(Stored data)
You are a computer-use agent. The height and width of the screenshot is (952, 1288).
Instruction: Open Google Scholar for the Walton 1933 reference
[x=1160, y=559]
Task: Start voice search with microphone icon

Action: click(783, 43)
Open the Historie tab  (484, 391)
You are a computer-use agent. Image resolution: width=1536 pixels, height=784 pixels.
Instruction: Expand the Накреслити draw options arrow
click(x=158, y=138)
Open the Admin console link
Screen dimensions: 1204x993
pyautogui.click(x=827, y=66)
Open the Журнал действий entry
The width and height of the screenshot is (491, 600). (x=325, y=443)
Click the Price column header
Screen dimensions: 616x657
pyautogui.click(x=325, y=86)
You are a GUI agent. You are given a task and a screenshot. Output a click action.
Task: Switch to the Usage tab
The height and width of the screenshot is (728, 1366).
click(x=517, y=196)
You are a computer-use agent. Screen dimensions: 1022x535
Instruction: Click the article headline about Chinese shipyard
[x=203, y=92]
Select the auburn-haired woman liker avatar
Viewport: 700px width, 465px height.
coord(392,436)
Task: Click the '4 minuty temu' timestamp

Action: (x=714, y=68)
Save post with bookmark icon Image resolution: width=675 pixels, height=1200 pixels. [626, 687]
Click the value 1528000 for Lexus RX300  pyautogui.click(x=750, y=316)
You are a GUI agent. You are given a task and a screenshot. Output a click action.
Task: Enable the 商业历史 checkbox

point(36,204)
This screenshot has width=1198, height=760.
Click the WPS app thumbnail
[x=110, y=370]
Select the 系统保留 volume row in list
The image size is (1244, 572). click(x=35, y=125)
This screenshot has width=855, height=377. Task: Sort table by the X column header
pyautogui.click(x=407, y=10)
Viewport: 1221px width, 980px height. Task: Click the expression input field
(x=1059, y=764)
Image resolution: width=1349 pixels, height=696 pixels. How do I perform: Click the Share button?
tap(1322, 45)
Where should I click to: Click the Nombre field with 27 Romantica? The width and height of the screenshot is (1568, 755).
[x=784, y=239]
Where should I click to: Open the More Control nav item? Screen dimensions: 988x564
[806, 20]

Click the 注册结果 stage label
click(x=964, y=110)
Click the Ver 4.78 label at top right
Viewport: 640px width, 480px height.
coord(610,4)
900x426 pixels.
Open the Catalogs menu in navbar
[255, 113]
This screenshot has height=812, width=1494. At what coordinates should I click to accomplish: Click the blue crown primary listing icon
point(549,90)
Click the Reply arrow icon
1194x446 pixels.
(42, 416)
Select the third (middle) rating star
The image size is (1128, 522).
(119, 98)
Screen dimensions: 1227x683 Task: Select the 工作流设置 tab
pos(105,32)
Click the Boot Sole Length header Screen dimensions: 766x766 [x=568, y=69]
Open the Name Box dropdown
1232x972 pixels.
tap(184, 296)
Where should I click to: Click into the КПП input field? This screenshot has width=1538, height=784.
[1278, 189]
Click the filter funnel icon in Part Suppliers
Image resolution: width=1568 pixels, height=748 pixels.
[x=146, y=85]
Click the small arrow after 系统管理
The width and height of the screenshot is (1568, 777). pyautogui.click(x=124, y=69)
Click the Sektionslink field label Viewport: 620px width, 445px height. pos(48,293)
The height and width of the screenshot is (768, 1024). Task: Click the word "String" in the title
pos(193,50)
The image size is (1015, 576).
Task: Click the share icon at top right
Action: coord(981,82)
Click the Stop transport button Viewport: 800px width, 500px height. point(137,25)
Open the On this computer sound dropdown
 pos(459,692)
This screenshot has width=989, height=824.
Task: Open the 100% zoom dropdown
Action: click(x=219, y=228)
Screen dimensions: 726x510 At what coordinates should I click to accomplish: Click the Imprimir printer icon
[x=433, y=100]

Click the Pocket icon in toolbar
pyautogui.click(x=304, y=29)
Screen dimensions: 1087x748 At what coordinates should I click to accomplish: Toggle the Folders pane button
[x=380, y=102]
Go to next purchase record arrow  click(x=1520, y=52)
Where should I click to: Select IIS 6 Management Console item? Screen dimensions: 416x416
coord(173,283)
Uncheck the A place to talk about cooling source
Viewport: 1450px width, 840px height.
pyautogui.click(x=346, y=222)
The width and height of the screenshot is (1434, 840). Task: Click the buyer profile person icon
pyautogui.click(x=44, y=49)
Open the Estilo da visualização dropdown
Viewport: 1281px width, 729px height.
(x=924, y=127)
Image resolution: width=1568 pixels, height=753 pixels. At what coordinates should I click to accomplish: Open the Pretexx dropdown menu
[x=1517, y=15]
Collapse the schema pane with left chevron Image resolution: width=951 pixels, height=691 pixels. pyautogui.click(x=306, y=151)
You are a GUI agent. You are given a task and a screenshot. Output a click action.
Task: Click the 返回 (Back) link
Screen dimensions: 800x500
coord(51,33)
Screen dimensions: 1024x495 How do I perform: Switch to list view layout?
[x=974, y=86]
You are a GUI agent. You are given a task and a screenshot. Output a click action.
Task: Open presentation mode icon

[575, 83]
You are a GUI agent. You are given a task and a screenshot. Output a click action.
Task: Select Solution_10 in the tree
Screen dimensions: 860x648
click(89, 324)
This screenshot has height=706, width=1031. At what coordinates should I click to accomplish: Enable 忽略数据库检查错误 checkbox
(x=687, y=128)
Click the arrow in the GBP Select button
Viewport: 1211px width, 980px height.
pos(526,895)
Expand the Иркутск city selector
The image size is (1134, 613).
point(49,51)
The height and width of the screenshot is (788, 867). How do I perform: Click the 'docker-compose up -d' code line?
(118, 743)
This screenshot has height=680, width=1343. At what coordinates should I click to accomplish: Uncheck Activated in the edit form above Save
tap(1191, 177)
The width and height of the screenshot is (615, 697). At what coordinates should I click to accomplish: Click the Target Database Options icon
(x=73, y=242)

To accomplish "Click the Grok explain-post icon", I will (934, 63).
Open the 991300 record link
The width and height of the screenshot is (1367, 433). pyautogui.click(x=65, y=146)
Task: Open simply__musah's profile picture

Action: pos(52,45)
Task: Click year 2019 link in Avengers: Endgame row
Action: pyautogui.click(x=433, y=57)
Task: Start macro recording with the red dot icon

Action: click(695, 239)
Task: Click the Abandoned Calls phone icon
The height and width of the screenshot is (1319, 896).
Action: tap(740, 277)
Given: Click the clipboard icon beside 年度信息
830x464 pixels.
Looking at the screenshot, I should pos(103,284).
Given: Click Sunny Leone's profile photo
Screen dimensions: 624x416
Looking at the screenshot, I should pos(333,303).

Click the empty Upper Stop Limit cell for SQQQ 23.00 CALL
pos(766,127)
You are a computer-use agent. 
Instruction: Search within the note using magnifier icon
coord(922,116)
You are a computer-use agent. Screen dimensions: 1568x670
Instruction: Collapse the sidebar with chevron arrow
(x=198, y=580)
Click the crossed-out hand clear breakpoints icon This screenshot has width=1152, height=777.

● **BRIEF**
Reply with the lines from the first line of the entries through the line that contains "Open the Historie", repeated exactly with both ends kept, and with nothing else.

● **SOLVED EXERCISE**
You are a computer-use agent. The height and width of the screenshot is (952, 1288).
Instruction: Open Google Scholar for the Walton 1933 reference
[x=1160, y=559]
Task: Start voice search with microphone icon

Action: click(783, 43)
Open the Historie tab  (484, 391)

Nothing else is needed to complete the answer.